- **Ejercicios**:
A - Contesta estas preguntas a partir del texto sobre el conflicto hispanofrancés:
(i) ¿Qué periodo indica el título?
(ii) ¿Qué modelo de control sostuvo la Monarquía Hispánica?
(iii) ¿Qué política desarrolló Francia?
B - Enumera todas las entidades políticas (repúblicas, reinos o monarquías) que se nombran en el texto sobre el conflicto hispanofrancés.
C - Redacta la continuación del texto sobre el conflicto hispanofrancés a partir de su última oración.

- **Texto proporcionado**:
══════════════════════════════
LAS REPÚBLICAS MERCANTILES DE GÉNOVA Y LAS PROVINCIAS UNIDAS ANTE EL CONFLICTO HISPANOFRANCÉS POR LA HEGEMONÍA (1635-1659)


La pretensión tanto de la Monarquía Hispánica como de Francia por el control directo o indirecto de Europa fue una constante en el continente durante la Edad Moderna. Así bien, sendos modelos de control eran totalmente contrarios, fruto de la política tradicional de cada uno de los reinos. La Monarquía sostuvo su clásico modelo polisinodial basado en el respeto a las instituciones y patrones jurídico-políticos de los territorios que la formaban; en el lado contrario, Francia desarrolló una expresiva política de centralismo férreo, con control de los territorios patrimoniales y los influenciados.
══════════════════════════════
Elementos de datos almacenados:
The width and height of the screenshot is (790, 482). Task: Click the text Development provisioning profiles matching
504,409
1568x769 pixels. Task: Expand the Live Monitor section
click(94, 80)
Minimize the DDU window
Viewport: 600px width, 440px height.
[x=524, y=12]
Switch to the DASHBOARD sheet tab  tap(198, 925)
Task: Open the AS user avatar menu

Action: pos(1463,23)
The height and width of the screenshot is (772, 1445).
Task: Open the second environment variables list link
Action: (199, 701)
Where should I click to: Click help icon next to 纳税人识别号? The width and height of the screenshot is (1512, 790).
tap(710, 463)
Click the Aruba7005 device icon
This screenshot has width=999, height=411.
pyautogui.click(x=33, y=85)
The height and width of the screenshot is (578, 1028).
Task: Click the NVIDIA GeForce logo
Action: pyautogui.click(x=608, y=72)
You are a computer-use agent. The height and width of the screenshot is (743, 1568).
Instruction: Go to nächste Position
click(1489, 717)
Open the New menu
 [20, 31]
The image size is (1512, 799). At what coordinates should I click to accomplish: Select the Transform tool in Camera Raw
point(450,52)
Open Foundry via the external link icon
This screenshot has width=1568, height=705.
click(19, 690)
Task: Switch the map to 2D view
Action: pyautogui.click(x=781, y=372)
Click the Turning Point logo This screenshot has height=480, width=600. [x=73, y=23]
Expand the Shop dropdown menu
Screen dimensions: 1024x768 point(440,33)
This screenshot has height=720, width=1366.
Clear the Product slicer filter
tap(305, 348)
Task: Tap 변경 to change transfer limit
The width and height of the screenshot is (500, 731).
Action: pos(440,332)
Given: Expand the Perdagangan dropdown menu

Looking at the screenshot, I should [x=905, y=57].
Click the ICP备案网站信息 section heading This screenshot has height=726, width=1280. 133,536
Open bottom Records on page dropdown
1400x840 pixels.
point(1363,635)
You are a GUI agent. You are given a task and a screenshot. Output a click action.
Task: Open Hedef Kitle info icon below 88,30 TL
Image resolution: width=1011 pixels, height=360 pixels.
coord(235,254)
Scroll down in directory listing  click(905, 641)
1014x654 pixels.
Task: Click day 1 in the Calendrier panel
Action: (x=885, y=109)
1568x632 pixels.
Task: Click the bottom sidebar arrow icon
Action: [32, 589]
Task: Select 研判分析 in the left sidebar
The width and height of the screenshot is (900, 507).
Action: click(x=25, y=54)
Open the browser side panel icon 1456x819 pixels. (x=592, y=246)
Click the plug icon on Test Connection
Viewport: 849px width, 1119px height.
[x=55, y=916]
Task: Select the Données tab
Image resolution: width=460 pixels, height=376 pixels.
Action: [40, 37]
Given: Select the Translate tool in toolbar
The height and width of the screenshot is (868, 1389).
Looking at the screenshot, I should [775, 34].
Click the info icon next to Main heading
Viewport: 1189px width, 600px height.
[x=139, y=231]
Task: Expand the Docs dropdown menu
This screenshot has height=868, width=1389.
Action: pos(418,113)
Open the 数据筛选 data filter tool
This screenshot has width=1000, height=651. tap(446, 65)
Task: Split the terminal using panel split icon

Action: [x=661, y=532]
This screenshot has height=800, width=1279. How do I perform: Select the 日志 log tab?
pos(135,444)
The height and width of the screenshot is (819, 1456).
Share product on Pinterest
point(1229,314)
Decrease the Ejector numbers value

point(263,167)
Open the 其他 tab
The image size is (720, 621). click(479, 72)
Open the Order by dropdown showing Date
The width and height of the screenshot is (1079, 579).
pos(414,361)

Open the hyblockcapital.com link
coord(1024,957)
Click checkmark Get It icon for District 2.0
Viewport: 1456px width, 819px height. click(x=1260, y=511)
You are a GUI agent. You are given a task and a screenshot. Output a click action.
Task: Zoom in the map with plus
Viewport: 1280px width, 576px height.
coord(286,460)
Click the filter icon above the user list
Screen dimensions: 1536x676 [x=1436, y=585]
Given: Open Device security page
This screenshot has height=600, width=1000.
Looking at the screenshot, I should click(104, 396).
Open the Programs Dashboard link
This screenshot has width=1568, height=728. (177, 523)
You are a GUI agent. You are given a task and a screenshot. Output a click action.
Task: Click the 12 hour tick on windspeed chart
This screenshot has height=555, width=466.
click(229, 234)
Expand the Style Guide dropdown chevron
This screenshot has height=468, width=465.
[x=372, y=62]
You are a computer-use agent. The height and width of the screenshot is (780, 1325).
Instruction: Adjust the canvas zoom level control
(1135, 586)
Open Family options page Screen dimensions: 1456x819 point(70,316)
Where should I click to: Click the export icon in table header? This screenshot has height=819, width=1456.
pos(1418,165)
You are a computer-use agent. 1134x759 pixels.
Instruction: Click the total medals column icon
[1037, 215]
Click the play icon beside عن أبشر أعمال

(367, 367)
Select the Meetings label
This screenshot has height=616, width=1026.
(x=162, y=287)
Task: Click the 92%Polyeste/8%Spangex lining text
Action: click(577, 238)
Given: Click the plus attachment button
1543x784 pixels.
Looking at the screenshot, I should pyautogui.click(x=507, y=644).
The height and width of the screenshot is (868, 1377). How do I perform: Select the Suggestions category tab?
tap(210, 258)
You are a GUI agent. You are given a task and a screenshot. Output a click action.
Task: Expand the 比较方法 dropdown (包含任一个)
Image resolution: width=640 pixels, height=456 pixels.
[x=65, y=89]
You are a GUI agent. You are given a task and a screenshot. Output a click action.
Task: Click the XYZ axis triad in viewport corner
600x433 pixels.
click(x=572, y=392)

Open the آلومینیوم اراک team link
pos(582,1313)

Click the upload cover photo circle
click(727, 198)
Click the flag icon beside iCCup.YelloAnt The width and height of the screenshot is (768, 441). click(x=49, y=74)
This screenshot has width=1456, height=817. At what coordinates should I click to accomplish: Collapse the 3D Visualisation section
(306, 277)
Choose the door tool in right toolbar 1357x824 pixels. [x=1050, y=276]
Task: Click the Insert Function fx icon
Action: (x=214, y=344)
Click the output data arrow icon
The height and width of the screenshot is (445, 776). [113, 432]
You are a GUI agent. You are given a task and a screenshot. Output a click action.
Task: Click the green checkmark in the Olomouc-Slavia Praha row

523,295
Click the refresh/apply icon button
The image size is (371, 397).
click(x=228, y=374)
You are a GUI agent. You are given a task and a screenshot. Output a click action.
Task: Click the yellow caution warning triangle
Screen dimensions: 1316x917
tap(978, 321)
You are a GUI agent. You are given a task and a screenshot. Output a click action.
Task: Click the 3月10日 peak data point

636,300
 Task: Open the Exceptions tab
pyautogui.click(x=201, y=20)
══════════════════════════════
- **Respuestas**:
A -
(i) De 1635 a 1659.
(ii) Su clásico modelo polisinodial, basado en el respeto a las instituciones y patrones jurídico-políticos de los territorios que la formaban.
(iii) Una expresiva política de centralismo férreo, con control de los territorios patrimoniales y los influenciados.

B -
Génova
Provincias Unidas
Monarquía Hispánica
Francia

C -
A la hora de actuar fuera de sus reinos, tanto el monarca Católico, como el Cristianísimo rey, explotaron tales modelos, más si cabe en estados y repúblicas bajo su predominio. De este tipo de territorios satélite son Génova y las Provincias Unidas. En el proceso bélico acaecido entre 1635 y la firma de la Paz de los Pirineos de 1659 entre ambas monarquías, la presencia en las pequeñas repúblicas era crucial, pues estas representaban puntos de autoridad de una u otra potencia, para las que se aplicó, más si cabe, las políticas características de cada una de las monarquías. La Monarquía Hispánica deseaba continuar con sus planes tradicionales de respeto y negociación con sus territorios, obviando el “traspiés absolutista” del conde-duque de Olivares, que puso en peligro la sólida integridad de la Monarquía e introdujo las revueltas, no de repúblicas y reinos amparados, sino de los reinos y territorios base de esta, los patrimoniales de la península. Por ello, con esta decisión, se acataron las fórmulas tradicionales de estas repúblicas, siendo el modus operandi del monarca Católico, quien confería el derecho divino de soberanía al pueblo, teniendo la potestad de retirar su lealtad a quien incurriera en una ausencia de respeto a los órganos de poder locales; así, dentro del rompecabezas que conformaba la Monarquía, en el que las responsabilidades administrativas y judiciales dependían de cada uno de los territorios, el acatamiento al marco jurídico-político era base, amén de la necesidad, a mayores, del uso la diplomacia, la benevolencia y las redes clientelares en algunos lugares en particular.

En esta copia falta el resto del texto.